Giacomo Mojoli è tra gli ispiratori del pensiero slow food, giornalista, ha progettato eventi di prestigio nell’ambito formativo, turistico ed eno-gastronomico ed è stato consulente tecnico proprio di “Selvatica” la rassegna, promossa da Confcommercio Como e Fipe Como, che fino al 4 novembre metterà sotto i riflettori le eccellenze del territorio: selvaggina, prodotti di acqua dolce e del sottobosco (il sito di riferimento è www.rassegnaselvatica.it).

«Una manifestazione come quella di “Selvatica” è necessario inquadrarla, parlando anche dell’epoca nuova in cui siamo entrati. A seguito del periodo di pandemia sono cambiati i modi e gli approcci al cibo, sono tornati in grande evidenza i bisogni di incontrare cibi che siano rappresentativi di una territorialità. “Selvatica” rientra in questo genere di iniziative e mira a proporre nell’ambito della ristorazione un ritorno a esperienze che avevamo dimenticato».Sono 94 i ristoranti che nel Comasco hanno deciso di raccogliere la sfida. Si va dal locale elegante all’osteria, per far vivere un viaggio nel gusto.

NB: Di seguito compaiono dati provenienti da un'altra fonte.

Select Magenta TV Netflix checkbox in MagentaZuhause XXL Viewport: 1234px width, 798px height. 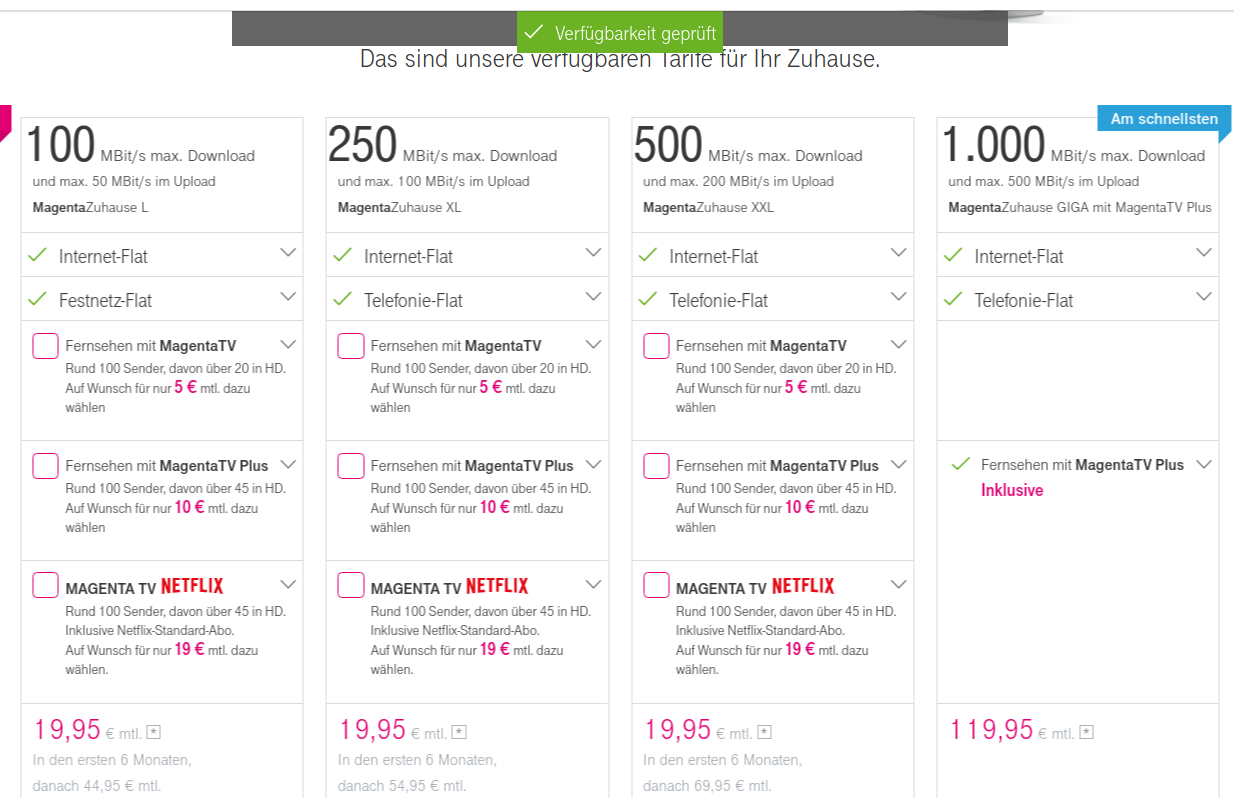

Cinghiale, ma non solo, funghi, erbe aromatiche, pesci del lago e frutti della nostra terra sono stati scelti come trampolino per riportare la clientela a gustare menù territoriali e di qualità.

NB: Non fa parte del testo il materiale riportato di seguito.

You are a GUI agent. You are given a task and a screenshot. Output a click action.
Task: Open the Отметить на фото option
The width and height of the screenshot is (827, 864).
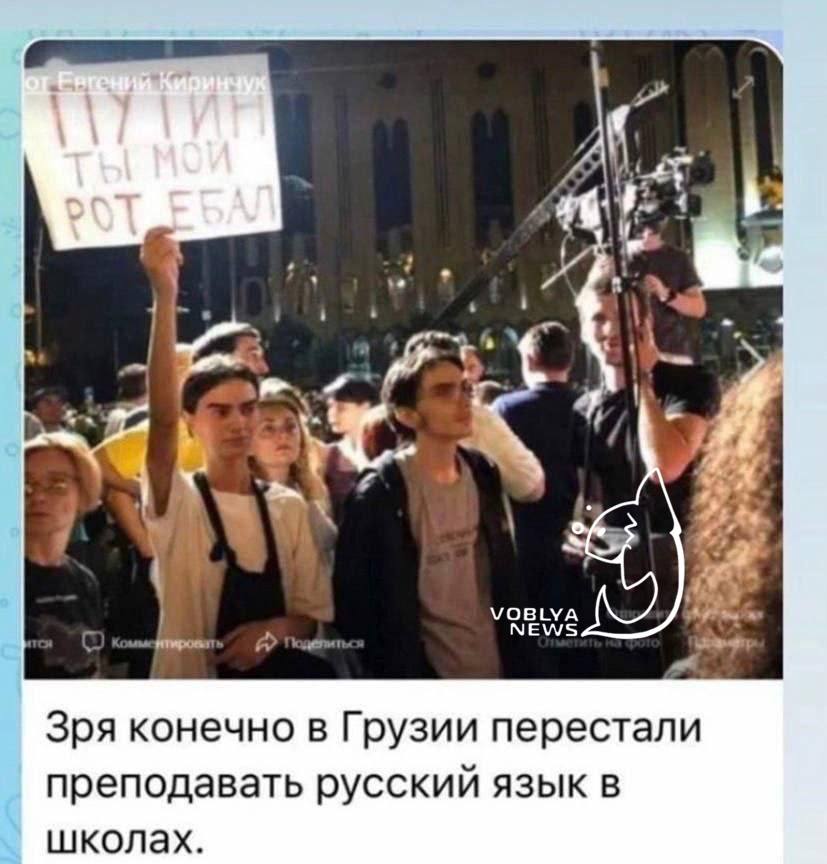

«Siamo entrati in un’epoca in cui abbiamo tutti necessità di imparare a rendere eccezionali le cose semplici – continua Mojoli - Ci vuole tanta capacità, tanto studio e tanta competenza. La ristorazione dovrà imparare ad avere un ruolo nuovo, dovrà sintonizzarsi con il consumatore finale, con il turista futuro che vuole non solo un buon cibo da mangiare ma anche un’idea da pensare che esprima una territorialità. Una manifestazione come “Selvatica” risponde all’esigenza di questi nuovi consum-attori e di un turismo che vuole conoscere la Provincia di Como e cerca dei prodotti autoctoni. I ristoratori sono chiamati ad essere attori del cambiamento, sviluppando delle reti di piccoli produttori di materie prime che sostenuti, come è accaduto con “Selvatica”, possano creare dell’economie di territorio». Ad esempio se si decide che l’olio extra-vergine del lago è ottimo nei piatti proposti da “Selvatica” se ne incentiva la produzione, così come se si opta per preparazioni con il pesce del lago, promuovendo il sostegno alla pesca locale.

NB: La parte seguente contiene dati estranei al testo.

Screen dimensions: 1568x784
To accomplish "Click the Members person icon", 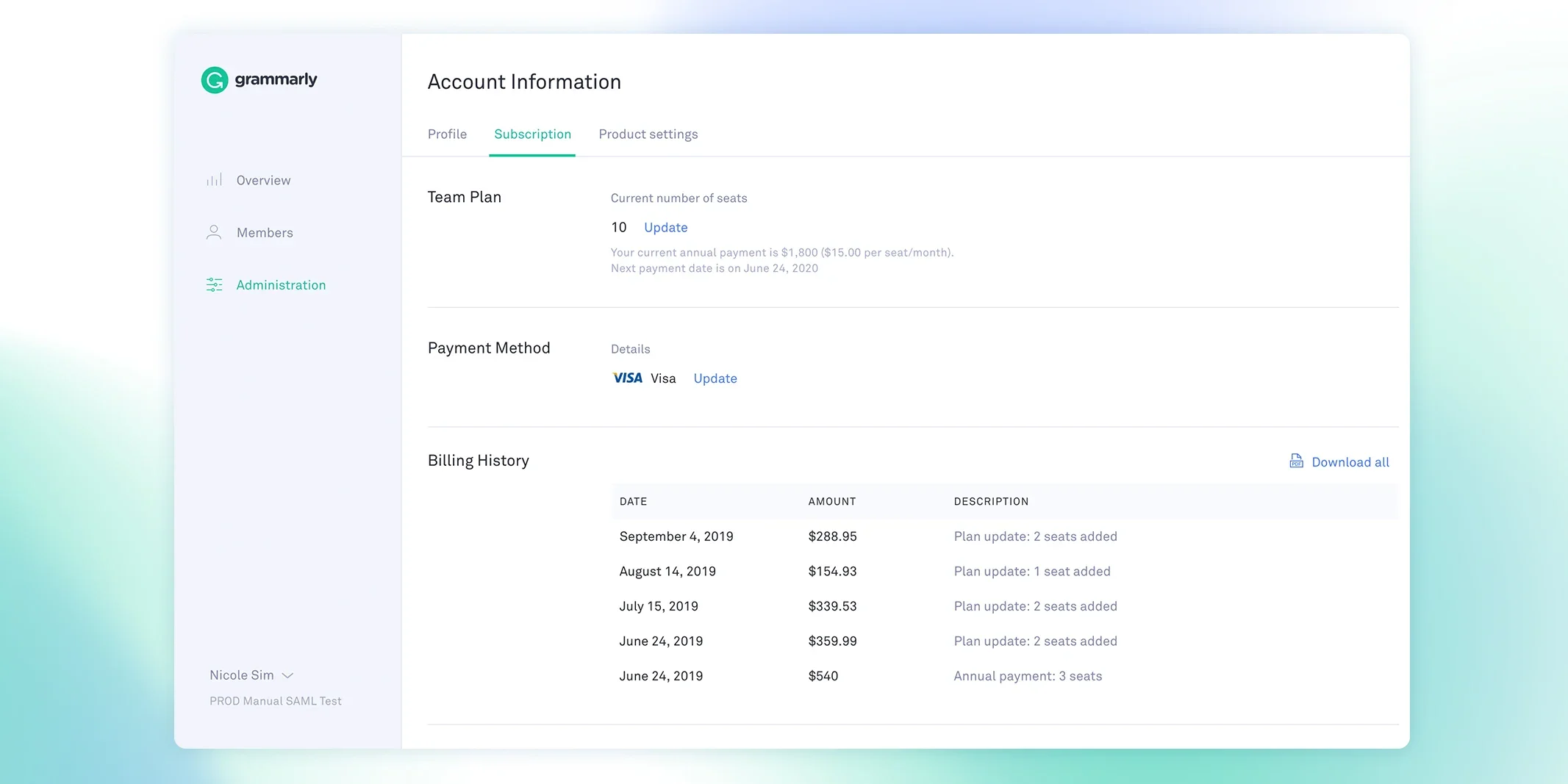I will (214, 233).
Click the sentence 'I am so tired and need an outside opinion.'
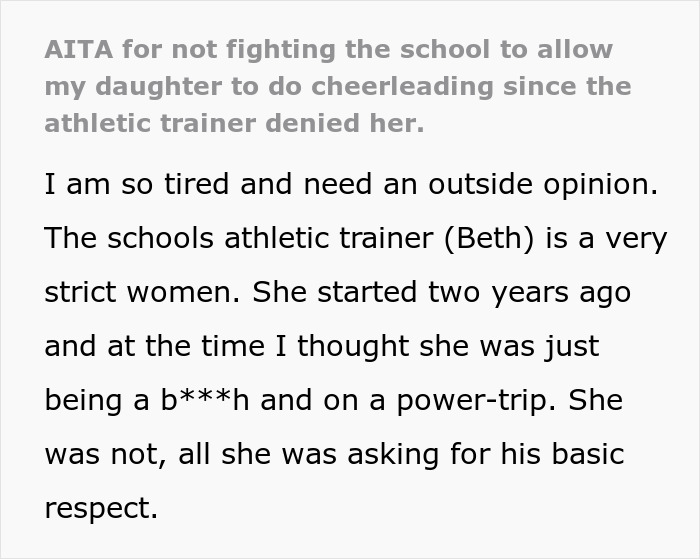The height and width of the screenshot is (559, 700). click(x=351, y=184)

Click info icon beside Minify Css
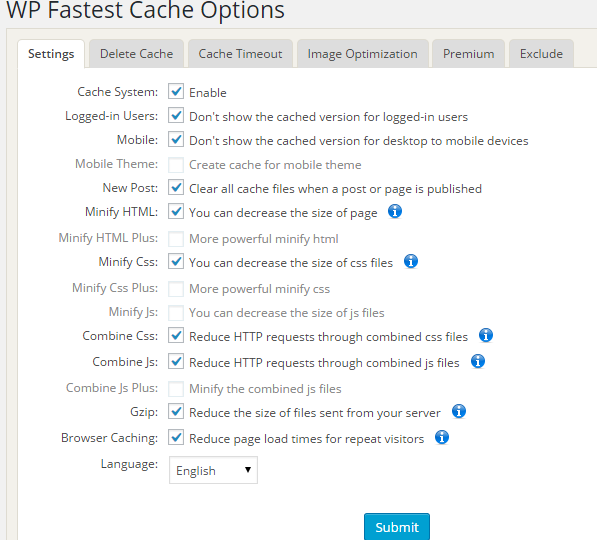click(411, 261)
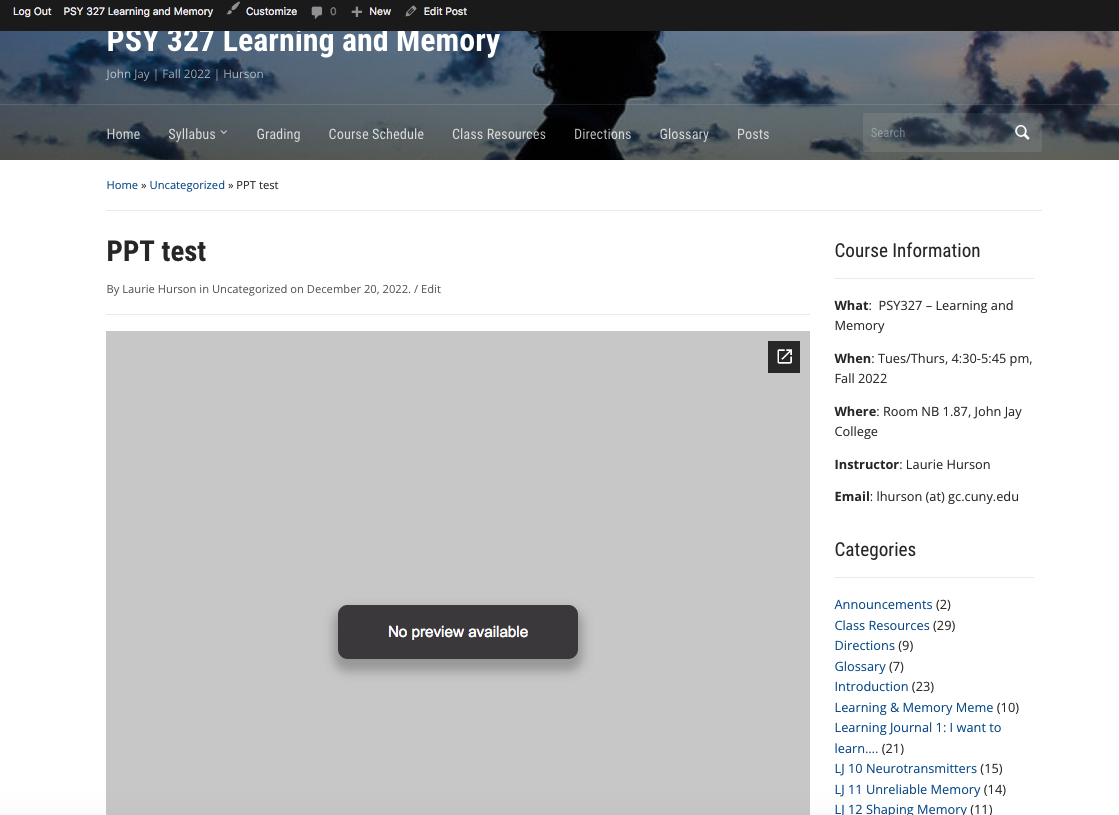
Task: Open the Course Schedule menu item
Action: pos(376,134)
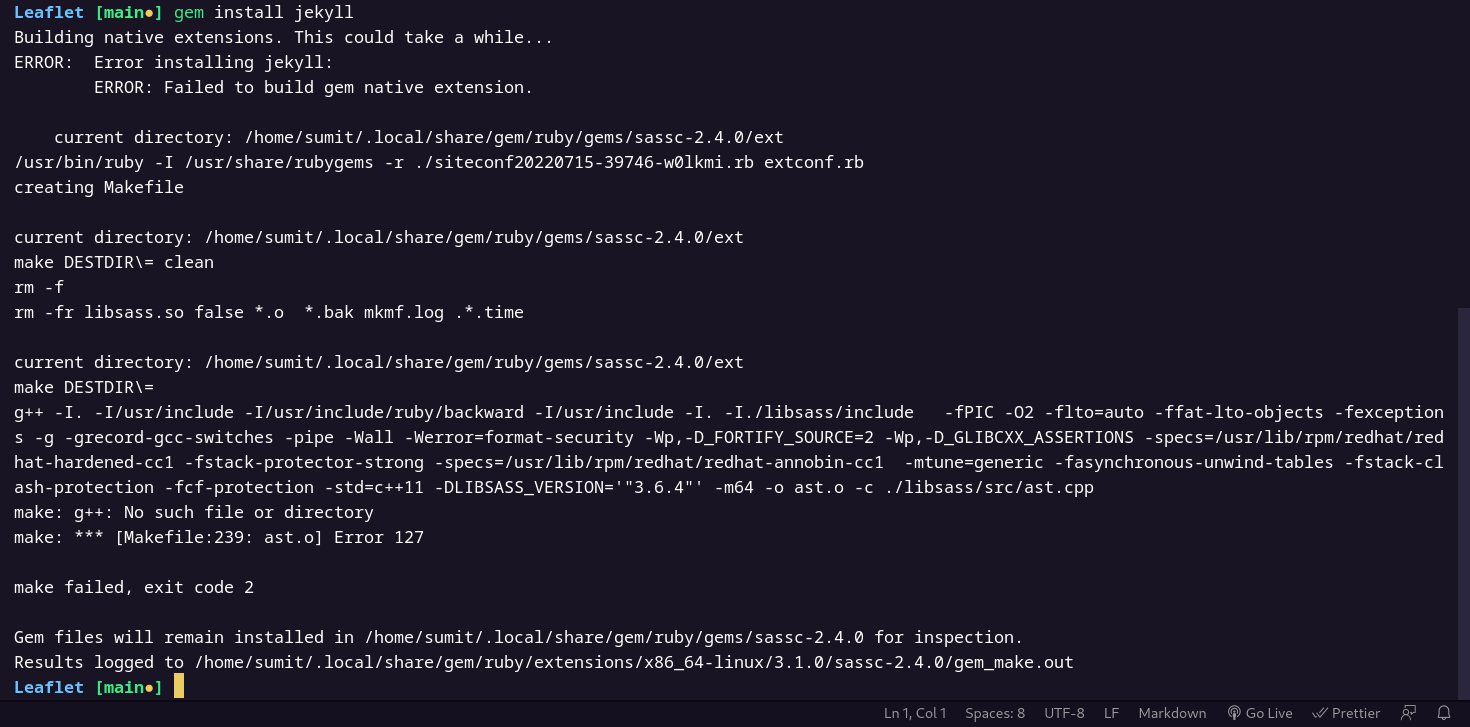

«L’economia del territorio è un’economia fatta soprattutto di relazioni, decidere che durante queste manifestazioni si utilizzino anche vini del territorio e formaggi delle nostre valli significa valorizzare i nostri produttori. Il cibo diventa cultura quando viene preparato con certi criteri». Una parola chiave che il mondo della ristorazione e che manifestazioni come “Selvatica” devono rilanciare è la parola gratitudine, cioè la memoria di un bene ricevuto e la prontezza di riconoscerlo.

«Se riusciamo a creare gratitudine tra l’offerta e la domanda generiamo anche economia, perché il cibo non solo deve soddisfare il gusto ma deve essere messaggero della cultura di un territorio. Fare ristorazione diventa allora qualcosa di multidisciplinare».